F**king Run is, like all the multiplayer modes in FEAR 3, a lot of fun to play. The constant pressure of the wave at your backs gives each match an urgency and drive that elevates it above other co-op modes, at least in tone. It's inventive and interesting, and it isn't the only multiplayer mode in FEAR 3 that feels that way. However, that just makes the crassness of the name and the generic design of most of the maps even more of a pain; it's such a good idea that should clearly feel better than the reality, or at least like less of a guilty pleasure.
Fortunately, underneath all the needless swearing and the increasingly hole-ridden plot, FEAR 3's gory scaffolding is sound. It's easy to look at FEAR 3 and point out where it's trying too hard or where it fails to live up to its full potential, but it's hard to say that these factors make it a bad game.
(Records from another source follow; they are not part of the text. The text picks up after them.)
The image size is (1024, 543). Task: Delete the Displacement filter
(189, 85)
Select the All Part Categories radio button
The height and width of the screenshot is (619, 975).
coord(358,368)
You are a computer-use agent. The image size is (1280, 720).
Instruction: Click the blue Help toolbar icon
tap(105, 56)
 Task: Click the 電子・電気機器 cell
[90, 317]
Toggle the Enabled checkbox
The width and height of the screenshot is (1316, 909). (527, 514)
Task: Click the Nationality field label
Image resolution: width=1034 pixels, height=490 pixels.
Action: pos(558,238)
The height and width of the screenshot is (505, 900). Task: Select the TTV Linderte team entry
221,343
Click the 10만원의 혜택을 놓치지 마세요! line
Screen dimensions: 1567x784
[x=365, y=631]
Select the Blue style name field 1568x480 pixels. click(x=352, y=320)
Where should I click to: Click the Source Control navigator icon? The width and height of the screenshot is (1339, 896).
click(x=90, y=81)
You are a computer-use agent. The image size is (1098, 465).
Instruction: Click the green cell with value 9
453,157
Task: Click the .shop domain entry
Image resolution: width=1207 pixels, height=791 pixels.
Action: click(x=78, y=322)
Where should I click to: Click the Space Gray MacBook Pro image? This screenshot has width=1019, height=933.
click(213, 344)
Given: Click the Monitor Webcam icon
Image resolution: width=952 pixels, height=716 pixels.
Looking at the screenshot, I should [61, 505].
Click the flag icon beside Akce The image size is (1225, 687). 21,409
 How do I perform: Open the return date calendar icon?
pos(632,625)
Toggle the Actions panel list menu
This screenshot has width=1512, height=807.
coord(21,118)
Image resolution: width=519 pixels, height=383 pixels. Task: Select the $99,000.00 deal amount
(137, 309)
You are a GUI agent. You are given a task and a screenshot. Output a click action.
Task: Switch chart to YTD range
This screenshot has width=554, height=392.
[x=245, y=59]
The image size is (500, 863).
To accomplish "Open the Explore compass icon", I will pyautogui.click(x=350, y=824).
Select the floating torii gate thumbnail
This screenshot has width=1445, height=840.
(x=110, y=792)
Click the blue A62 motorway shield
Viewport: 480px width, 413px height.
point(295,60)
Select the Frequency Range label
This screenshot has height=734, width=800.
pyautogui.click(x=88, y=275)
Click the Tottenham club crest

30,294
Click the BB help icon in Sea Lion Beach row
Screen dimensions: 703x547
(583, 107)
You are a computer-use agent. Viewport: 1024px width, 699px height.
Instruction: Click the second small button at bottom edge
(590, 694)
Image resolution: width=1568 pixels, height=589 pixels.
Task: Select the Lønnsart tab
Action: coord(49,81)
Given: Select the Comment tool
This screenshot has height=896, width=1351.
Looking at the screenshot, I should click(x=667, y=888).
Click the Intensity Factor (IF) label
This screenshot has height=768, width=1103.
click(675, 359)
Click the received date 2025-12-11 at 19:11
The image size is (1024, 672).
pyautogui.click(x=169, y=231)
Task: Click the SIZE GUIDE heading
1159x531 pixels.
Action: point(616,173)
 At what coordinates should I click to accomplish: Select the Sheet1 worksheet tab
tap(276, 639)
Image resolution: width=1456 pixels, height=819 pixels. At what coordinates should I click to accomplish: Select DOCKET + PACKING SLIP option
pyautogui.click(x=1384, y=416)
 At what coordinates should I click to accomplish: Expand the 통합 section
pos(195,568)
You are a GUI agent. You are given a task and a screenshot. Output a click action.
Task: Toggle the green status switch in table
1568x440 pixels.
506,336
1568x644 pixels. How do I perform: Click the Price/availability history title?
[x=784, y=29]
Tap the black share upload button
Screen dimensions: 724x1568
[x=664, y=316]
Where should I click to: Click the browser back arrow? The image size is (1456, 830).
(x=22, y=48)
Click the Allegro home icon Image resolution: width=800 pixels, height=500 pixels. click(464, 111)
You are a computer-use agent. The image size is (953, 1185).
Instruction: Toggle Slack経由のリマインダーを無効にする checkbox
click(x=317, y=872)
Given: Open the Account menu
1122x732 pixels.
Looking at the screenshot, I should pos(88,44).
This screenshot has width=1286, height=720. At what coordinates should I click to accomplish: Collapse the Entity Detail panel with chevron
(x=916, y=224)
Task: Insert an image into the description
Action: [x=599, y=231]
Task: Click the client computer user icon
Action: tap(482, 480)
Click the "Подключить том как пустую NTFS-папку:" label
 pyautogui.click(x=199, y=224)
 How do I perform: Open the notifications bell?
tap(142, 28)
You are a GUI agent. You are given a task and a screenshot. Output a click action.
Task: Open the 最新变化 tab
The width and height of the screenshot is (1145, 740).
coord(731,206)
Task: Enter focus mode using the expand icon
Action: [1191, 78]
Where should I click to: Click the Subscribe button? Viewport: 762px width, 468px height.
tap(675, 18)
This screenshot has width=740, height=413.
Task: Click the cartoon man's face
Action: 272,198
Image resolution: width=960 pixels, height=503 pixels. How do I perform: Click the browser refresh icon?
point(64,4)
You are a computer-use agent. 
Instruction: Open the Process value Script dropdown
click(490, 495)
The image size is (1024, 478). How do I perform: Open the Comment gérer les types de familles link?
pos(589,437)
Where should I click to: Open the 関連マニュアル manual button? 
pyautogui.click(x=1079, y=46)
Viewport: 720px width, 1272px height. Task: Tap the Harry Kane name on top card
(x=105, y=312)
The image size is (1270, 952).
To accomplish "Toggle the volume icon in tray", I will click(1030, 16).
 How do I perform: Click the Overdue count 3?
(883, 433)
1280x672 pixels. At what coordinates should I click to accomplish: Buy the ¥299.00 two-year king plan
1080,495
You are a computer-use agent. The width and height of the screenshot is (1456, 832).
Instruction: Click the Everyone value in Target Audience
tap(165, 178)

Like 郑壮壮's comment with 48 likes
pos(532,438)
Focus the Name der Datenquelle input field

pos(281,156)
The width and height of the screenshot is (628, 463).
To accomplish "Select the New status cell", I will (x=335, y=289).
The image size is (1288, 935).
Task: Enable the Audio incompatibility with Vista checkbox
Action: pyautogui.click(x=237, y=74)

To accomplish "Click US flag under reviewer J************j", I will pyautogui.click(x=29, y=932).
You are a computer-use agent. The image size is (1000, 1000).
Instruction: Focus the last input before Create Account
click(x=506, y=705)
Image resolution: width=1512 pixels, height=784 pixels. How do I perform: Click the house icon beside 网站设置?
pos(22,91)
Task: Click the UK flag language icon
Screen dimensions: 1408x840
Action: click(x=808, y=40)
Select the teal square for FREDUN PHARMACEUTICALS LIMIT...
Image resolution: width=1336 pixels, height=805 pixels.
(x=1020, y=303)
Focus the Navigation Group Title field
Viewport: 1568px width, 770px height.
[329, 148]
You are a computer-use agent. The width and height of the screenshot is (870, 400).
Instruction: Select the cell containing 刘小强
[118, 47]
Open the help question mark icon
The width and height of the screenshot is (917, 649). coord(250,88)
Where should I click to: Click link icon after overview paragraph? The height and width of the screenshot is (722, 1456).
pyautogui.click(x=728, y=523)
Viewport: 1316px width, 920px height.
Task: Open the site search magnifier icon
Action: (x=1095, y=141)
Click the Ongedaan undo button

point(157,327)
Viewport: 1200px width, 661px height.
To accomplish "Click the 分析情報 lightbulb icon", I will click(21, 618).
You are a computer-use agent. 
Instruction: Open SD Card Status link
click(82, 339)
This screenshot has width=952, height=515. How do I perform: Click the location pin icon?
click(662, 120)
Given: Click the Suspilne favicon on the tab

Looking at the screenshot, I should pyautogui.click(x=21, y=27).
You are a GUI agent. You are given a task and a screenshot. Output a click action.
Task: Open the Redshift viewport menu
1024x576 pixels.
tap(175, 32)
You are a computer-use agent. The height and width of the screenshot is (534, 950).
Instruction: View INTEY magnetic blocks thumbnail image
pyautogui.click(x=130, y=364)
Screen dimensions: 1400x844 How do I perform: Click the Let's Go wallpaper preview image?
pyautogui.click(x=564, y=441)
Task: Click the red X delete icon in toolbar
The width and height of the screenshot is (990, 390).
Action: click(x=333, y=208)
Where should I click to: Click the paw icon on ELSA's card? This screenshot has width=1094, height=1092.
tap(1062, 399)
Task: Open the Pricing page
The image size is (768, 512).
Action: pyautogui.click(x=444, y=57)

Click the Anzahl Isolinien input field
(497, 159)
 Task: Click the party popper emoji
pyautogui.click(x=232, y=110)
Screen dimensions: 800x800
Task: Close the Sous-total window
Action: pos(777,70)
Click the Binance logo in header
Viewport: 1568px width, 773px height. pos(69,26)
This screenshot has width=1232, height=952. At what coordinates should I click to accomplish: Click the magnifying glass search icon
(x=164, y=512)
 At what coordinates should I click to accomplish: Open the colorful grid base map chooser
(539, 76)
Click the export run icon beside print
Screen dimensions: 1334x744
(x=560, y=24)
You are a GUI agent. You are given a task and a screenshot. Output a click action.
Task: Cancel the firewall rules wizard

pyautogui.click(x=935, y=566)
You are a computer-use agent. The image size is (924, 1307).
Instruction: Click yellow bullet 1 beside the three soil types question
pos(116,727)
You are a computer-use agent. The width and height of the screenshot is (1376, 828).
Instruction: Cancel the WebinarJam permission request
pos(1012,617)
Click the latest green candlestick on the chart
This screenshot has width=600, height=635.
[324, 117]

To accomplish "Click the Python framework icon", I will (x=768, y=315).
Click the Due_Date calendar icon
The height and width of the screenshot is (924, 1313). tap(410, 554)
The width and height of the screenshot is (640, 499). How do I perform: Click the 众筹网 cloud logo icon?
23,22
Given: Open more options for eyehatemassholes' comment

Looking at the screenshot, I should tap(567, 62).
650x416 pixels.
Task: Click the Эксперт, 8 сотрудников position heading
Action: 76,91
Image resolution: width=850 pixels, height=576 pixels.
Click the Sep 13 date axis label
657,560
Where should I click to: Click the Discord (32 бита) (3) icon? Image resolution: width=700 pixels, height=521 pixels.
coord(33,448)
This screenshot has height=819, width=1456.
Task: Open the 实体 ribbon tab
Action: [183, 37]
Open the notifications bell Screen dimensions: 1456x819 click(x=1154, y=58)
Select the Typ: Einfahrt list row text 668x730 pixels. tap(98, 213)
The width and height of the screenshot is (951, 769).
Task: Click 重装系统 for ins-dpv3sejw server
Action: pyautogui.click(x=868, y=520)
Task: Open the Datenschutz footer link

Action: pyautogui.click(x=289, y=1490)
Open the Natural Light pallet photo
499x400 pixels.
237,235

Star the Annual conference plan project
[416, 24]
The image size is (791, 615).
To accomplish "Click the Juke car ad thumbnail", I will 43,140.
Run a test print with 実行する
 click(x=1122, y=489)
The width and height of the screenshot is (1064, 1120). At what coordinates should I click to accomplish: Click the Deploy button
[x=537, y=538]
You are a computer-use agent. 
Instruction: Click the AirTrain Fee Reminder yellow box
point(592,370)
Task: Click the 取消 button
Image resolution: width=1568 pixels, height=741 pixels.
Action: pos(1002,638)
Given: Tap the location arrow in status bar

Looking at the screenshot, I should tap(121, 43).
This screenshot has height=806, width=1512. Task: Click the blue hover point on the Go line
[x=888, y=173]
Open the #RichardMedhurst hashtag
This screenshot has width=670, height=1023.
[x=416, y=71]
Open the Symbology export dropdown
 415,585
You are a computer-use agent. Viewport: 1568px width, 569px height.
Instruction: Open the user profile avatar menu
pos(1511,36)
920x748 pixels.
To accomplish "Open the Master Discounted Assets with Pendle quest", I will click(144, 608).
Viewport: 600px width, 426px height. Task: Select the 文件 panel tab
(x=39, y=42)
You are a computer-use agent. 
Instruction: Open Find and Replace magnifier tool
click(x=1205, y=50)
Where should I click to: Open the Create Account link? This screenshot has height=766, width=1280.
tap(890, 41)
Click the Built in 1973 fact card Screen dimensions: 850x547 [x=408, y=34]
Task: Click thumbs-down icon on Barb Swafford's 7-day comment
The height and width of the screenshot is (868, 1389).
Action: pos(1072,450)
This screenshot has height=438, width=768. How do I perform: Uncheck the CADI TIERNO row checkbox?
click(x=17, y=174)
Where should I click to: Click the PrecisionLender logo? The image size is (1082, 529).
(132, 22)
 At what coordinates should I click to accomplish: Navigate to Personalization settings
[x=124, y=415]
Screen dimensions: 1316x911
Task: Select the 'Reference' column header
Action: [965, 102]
It isn't
a bad game.
The reason for this is, again, the violence and the feel of enacting that violence. Shooting enemies in FEAR 3 is a lot of fun, especially when you can slow the game down to such a degree that you can appreciate every moment of it individually. The returning mecha-robots and the steadily unlocked hand-to-hand moves add yet more appeal on top of that, and the co-operative campaign, while basic, is a cherry on the cake.
It's still ultimately disappointing that FEAR 3 isn't at all scary, and that it cheapens itself with attention-grabbing swearing, which drags down the experience – and the score. Yet these disappointing elements don't wholly diminish the pleasure of playing in FEAR 3's hyper-violent sandbox.
Gunplay that is this fluid – Run! Slide under obstacles! Jump! Slow-mo! Shoot those grenades! Kick that guy! – takes a long time to get old. Those hoping for a sophisticated and thrilling horror will be severely disappointed, but those who'll be happy with just a quite good shooter will be pleasantly surprised indeed.